Structural Equation Modeling

Structural equation modeling (SEM) is one of the most widely used method for analyzing multivariate data in the social and behavioral sciences.

It has its roots in factor analysis which began with an article by the British psychologist Charles Spearman (1904). In the first half of the 20th century, factor analysis was mainly developed by psychologists using ad hoc procedures. In the second half of the 20th century several statisticians became interested in the challenging statistical estimation problems involved, notably D.N. Lawley, T.W. Anderson, K.G. Jöreskog, M.W. Browne, A. Satorra, D.Sörbom, and B. Muthén.

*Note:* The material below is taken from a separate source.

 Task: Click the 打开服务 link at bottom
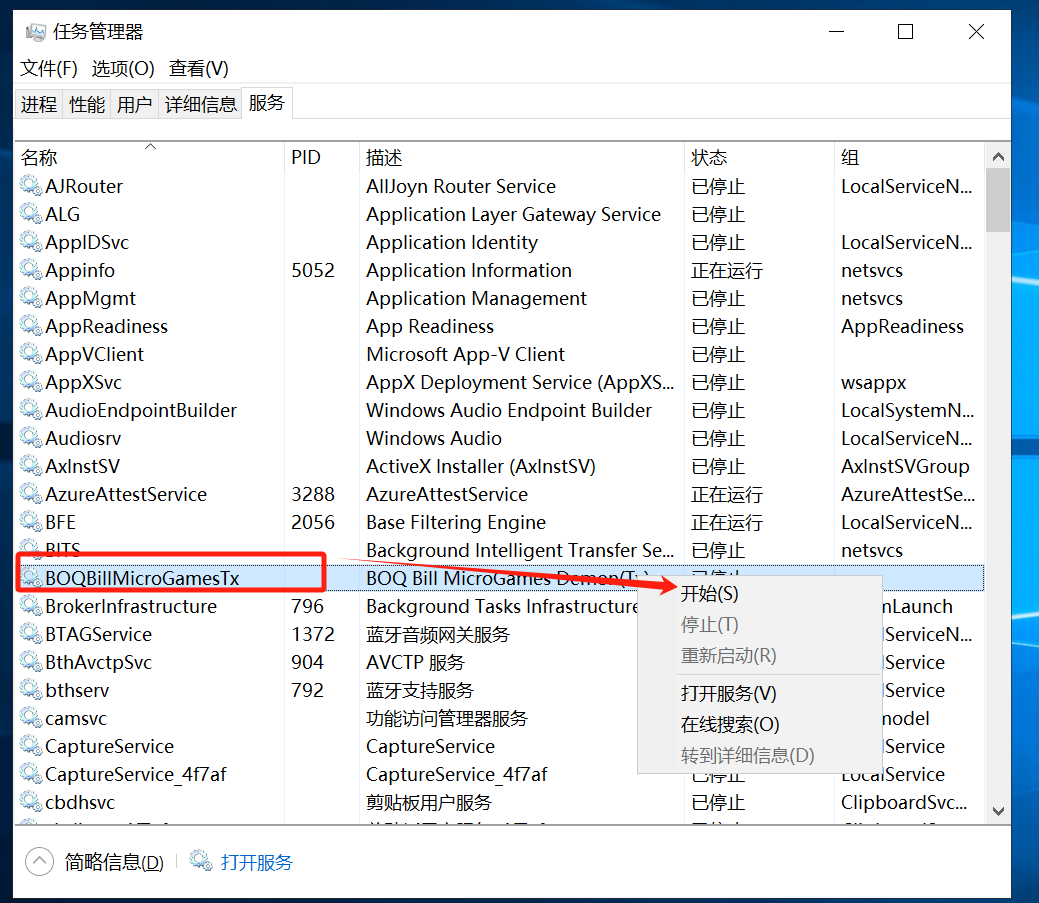[x=257, y=862]
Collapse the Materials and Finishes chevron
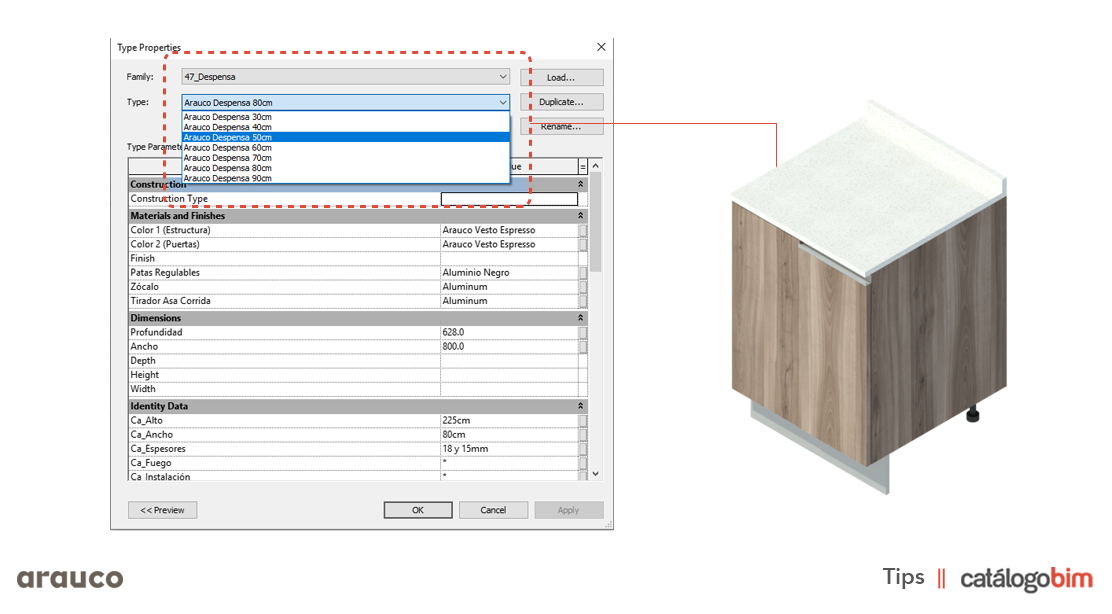This screenshot has height=614, width=1112. (x=581, y=216)
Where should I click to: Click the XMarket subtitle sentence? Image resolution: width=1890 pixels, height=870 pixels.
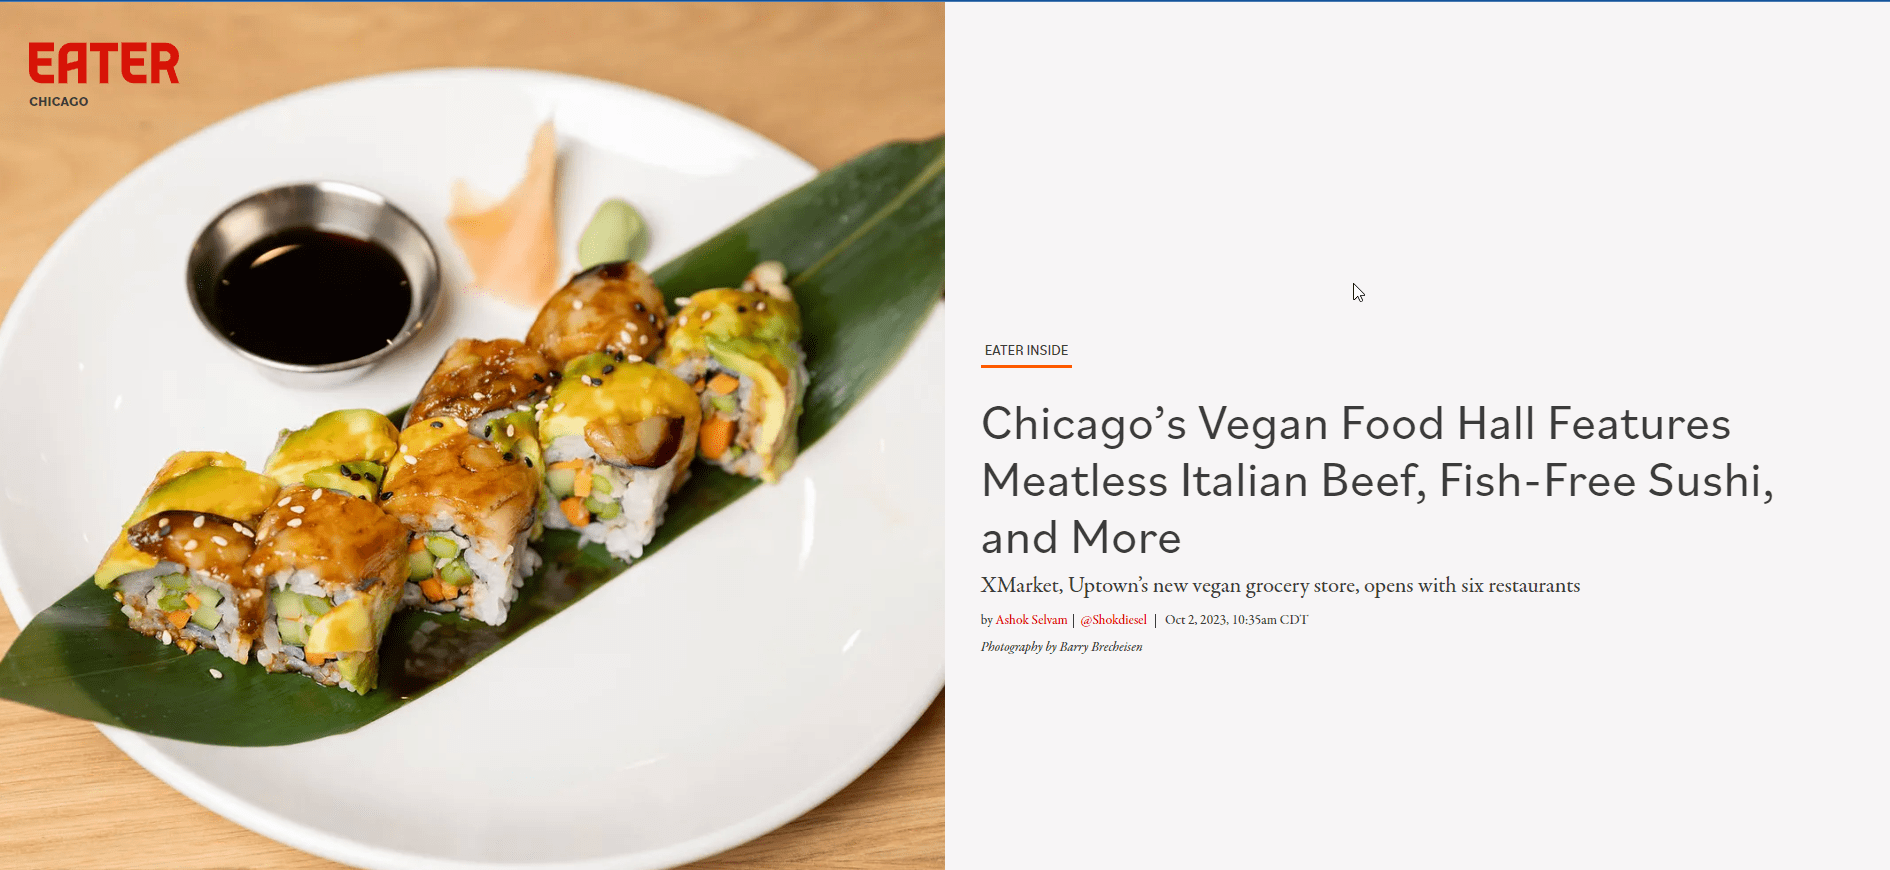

Jöreskog extended the classical exploratory factor analysis to confirmatory factor analysis, second-order factor analysis, multiple-group factor analysis and to the general structural equation model and he developed methods for estimation and testing of such models in cross-sectional, longitudinal, multi-group, and multilevel data.

Former PhD students in our division of statistics have made important contributions to this methodology: Sörbom (1976) extended the multi-group model to include means of latent variables, Muthén (1977) developed methods for categorical observed variables, Ulf Olsson (1978) studied maximum likelihood estimation of polychoric correlations, Hägglund (1985) developed two-stage least-square methods, Quiroga (1992) studied the robustness of polychoric correlations to departures from underlying normality, and Yang-Wallentin (1997) developed methods for estimating non-linear latent relationships.

Recent developments in structural equation modeling include extensions to estimation from complex survey data, generalized linear models and time series data. Ongoing projects in the department of statistics focus on SEM with ordinal variables, SEM with ranking data, and various applications within SEM frame work.